Required work –
Reproduce the text of every entry below verbatim, omitting the pictures.

"""

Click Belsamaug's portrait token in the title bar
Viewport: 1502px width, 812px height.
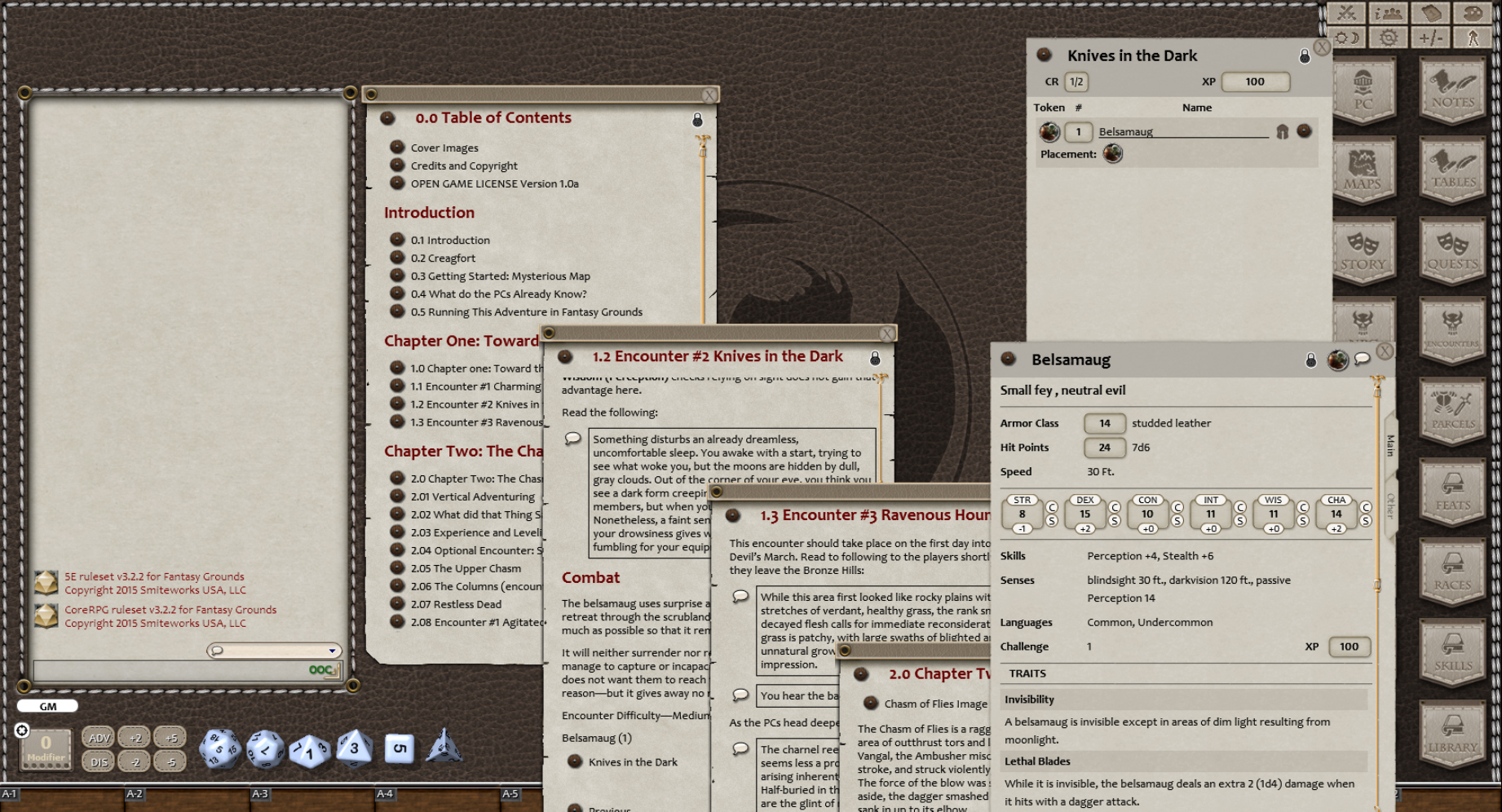[x=1338, y=360]
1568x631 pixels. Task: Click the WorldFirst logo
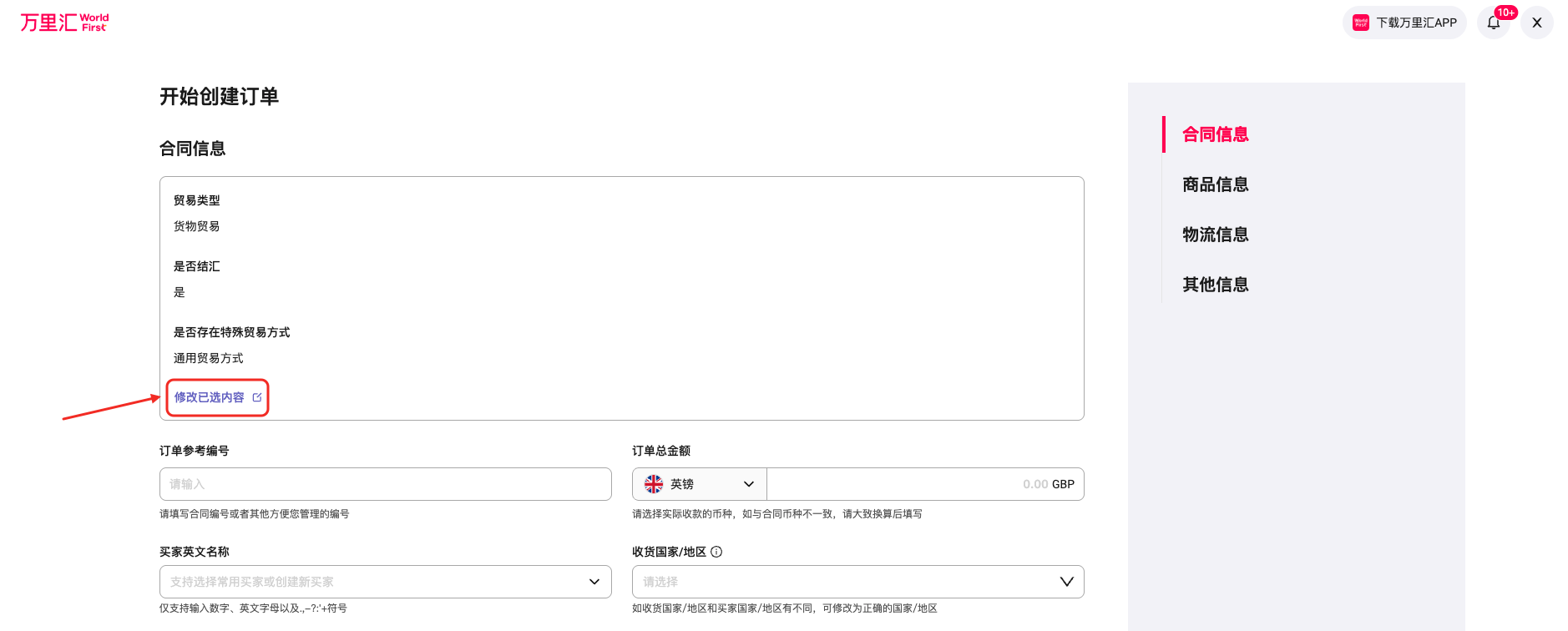pyautogui.click(x=64, y=23)
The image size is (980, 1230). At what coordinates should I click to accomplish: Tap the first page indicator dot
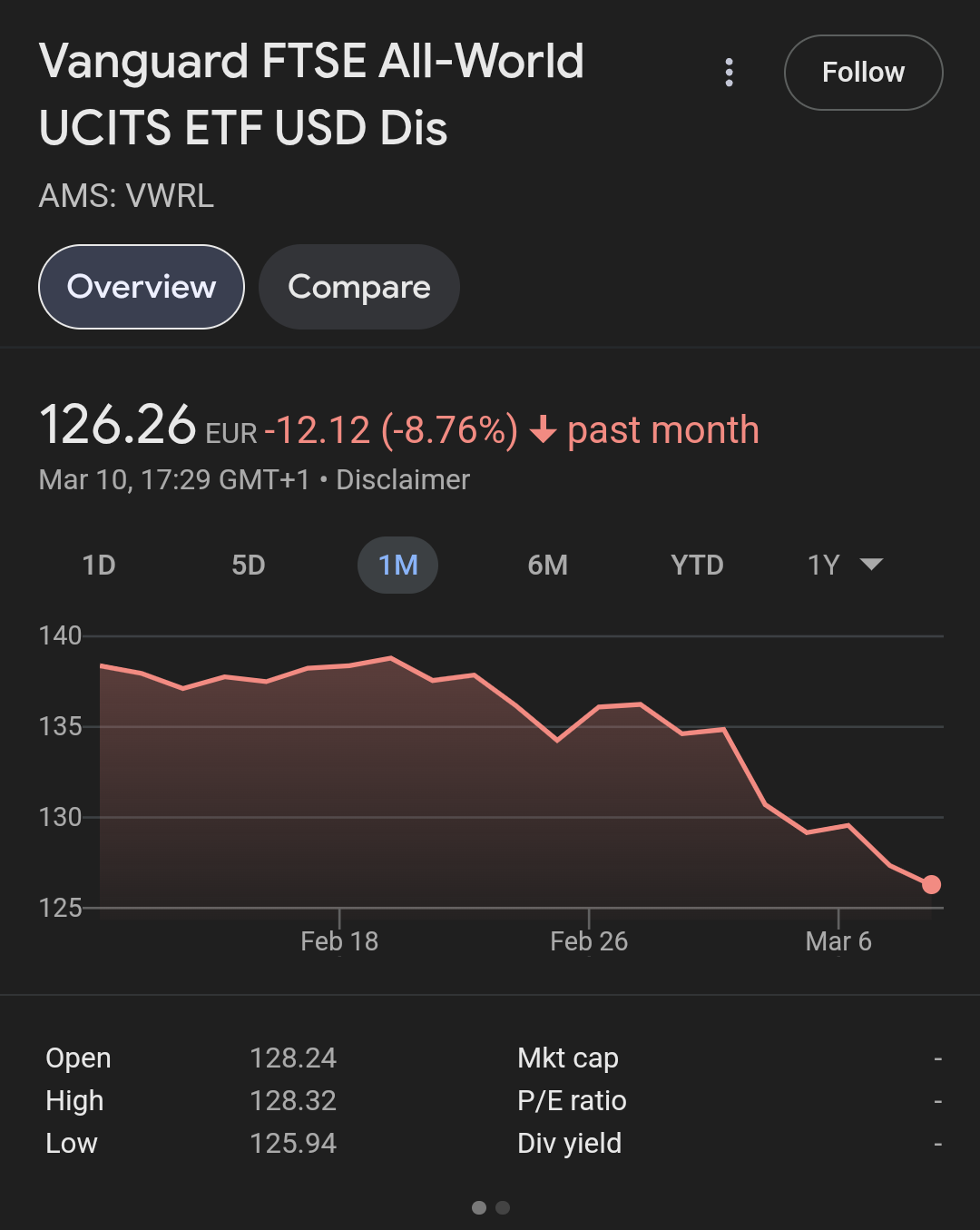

"""

Answer –
Click Belsamaug's portrait token in the title bar
Viewport: 1502px width, 812px height.
[x=1338, y=360]
1568x631 pixels. Task: Click the WorldFirst logo
pyautogui.click(x=64, y=23)
The image size is (980, 1230). At what coordinates should I click to accomplish: Tap the first page indicator dot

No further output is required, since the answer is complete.